Liberty Counsel explained: “In the original 2015 marriage license case, Miller v. Davis, Kim Davis spent six days in jail for refusing to violate her conscience by issuing marriage licenses to same-sex couples under her name and authority. As a result, Kentucky Governor Matt Bevin signed an executive order creating a new marriage license form removing county clerks’ name and authority, and the Kentucky General Assembly unanimously made Governor Bevin’s protections permanent for Davis and her fellow county clerks.”
Roger Gannam, Liberty Counsel’s assistant vice president of legal affairs, said the Ermold and Yates plaintiffs “simply cannot be satisfied with the marriage licenses they received while Kim Davis was in jail.”
“The Commonwealth of Kentucky has moved on, and the plaintiffs’ renewed attempts to seek money and attention should be dismissed so that Kim Davis can move on with serving the people of Rowan County,” he said.
One of the motions to dismiss explains bluntly: “This case is not about whom a person may marry under Kentucky law, whether Kentucky must license the marriage of a same-sex couple, or even whether plaintiffs could obtain a Kentucky marriage license when they wanted one. Nor is this case about a county clerk who wanted to relitigate the Supreme Court’s decision in Obergefell v. Hodges, or to prevent Plaintiffs or any other same-sex couple from receiving a marriage license in Kentucky.”
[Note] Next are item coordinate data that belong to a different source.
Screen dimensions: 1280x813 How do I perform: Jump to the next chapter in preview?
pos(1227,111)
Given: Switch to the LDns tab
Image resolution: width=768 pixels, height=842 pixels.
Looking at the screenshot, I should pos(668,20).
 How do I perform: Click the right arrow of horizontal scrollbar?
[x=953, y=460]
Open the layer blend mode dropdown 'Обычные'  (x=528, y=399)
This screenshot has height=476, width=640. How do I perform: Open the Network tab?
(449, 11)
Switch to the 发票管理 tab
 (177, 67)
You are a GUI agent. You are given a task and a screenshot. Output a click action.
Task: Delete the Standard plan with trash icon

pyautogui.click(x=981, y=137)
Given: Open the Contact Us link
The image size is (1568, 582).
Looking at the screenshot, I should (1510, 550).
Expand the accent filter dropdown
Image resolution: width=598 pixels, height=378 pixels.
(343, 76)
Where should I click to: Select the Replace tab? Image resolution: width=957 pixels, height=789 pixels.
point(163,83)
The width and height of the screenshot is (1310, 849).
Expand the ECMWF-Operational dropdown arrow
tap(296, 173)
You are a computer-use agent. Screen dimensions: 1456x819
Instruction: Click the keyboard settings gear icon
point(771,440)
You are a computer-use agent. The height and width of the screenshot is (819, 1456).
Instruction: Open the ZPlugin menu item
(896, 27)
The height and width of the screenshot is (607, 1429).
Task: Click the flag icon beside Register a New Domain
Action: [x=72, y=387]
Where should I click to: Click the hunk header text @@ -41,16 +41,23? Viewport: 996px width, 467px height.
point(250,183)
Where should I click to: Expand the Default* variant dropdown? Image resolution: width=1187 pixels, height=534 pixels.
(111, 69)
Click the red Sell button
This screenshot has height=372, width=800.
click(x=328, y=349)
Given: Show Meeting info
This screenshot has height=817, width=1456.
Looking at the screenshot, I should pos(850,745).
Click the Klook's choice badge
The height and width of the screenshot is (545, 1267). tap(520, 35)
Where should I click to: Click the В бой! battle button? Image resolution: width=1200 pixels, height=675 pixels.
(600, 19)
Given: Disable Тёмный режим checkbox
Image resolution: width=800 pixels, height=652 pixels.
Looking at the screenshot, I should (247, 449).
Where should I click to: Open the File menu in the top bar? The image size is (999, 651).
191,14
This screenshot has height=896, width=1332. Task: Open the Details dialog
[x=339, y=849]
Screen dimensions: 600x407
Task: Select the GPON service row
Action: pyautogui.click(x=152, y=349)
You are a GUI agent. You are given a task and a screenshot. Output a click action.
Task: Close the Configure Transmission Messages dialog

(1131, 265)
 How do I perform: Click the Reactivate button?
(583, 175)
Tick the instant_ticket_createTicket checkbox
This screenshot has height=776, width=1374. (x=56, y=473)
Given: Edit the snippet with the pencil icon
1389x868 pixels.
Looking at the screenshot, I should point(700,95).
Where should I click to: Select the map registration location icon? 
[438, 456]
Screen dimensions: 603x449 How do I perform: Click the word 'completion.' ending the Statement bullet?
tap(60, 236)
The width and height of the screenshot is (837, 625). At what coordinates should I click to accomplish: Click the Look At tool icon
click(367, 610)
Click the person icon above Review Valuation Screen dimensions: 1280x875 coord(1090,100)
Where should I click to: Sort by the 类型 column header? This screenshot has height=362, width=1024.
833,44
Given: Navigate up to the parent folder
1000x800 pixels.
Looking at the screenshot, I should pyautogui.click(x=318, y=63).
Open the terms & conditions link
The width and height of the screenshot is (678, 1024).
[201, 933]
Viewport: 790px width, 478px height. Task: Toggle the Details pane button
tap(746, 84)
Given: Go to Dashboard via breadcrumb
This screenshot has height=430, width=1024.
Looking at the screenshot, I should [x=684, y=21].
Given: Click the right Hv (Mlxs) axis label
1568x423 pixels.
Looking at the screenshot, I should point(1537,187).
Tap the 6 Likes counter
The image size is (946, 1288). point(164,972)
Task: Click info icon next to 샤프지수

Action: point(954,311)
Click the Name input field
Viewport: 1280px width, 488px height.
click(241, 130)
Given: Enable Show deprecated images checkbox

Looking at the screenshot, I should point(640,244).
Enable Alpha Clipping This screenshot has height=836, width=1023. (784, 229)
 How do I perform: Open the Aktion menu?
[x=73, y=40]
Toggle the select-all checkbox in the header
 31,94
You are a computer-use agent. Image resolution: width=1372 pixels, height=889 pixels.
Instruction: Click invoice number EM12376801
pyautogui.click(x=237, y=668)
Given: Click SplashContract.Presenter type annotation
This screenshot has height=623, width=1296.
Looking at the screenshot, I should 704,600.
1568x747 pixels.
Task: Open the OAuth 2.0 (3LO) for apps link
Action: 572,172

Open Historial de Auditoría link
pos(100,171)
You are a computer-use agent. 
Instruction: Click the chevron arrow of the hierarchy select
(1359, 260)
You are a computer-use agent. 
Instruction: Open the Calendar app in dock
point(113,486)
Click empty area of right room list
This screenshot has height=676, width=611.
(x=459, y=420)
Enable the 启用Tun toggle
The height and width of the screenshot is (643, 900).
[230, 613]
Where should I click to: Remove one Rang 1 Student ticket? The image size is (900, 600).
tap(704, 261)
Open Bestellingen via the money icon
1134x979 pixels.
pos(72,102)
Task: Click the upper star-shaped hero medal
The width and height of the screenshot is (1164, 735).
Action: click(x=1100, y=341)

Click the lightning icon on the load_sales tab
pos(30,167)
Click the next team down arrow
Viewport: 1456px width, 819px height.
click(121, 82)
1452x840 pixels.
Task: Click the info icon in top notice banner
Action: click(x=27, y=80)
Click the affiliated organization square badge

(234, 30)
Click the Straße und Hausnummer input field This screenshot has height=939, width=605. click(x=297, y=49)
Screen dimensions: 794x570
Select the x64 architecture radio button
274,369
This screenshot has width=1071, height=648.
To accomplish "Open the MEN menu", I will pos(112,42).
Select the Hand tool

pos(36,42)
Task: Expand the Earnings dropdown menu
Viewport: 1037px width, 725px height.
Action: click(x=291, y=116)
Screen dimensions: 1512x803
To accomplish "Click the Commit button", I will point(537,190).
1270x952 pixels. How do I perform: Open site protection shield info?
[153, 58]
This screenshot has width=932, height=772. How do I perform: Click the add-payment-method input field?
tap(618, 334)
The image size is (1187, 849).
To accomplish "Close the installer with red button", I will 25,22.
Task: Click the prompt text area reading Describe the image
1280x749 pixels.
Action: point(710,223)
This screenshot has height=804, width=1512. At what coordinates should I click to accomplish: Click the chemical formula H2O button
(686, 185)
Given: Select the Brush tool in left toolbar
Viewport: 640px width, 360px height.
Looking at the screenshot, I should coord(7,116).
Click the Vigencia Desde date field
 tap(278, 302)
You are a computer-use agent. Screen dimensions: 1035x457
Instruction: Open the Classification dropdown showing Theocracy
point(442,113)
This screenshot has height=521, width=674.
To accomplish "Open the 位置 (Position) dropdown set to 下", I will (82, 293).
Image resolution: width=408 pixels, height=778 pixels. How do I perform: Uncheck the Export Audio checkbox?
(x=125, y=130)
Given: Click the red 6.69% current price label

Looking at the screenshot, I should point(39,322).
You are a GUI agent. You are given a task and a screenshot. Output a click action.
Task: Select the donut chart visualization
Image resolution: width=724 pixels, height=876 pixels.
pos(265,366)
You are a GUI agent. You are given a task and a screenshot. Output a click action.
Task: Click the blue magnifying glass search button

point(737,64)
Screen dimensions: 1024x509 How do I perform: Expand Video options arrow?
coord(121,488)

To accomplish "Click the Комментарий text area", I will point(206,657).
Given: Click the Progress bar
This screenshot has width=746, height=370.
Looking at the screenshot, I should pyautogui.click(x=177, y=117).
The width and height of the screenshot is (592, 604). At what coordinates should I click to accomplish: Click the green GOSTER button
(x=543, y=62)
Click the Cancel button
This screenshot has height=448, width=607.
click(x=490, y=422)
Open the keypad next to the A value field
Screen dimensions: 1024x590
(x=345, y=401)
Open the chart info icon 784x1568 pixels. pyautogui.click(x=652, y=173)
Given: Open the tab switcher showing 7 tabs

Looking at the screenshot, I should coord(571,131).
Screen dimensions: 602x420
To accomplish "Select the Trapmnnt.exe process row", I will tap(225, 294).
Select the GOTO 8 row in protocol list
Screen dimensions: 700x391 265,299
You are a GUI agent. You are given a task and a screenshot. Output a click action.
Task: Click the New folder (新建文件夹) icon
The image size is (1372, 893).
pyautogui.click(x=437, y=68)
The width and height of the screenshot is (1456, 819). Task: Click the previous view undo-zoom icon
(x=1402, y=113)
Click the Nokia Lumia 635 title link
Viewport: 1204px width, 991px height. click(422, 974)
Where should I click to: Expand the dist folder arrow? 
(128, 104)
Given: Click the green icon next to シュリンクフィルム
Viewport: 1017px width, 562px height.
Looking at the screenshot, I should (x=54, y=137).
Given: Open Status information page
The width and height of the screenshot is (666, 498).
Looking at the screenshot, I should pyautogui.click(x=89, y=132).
The filing continues: “Rather, this case has always been about Plaintiff’s attempt to force an ‘all or nothing’ choice between same-sex marriage on the one hand, and religious liberty on the other, with no regard whatsoever for any reasonable accommodation. Now that Kentucky has moved on, after its highest officials changed the law to vindicate Davis’ religious liberty rights and provide her requested accommodation, even while ensuring no Kentuckian was denied a valid marriage license, plaintiffs want to punish Davis for resisting an act that would have violated her deeply held religion convictions and conscience.
“Under well-established precedent, Davis is immune from plaintiffs’ damages claims – by Eleventh Amendment sovereign immunity in her official capacity as a state official, and by qualified immunity in her individual capacity.”
The filing points out that the plaintiffs have “no cognizable federal constitutional question.”
“Plaintiffs have failed to identify any federal constitutional right to receive a marriage license from a particular state official (Davis) at a particular place (Rowan County), when no policy ever prevented either appellant from marrying whom he wanted to marry.”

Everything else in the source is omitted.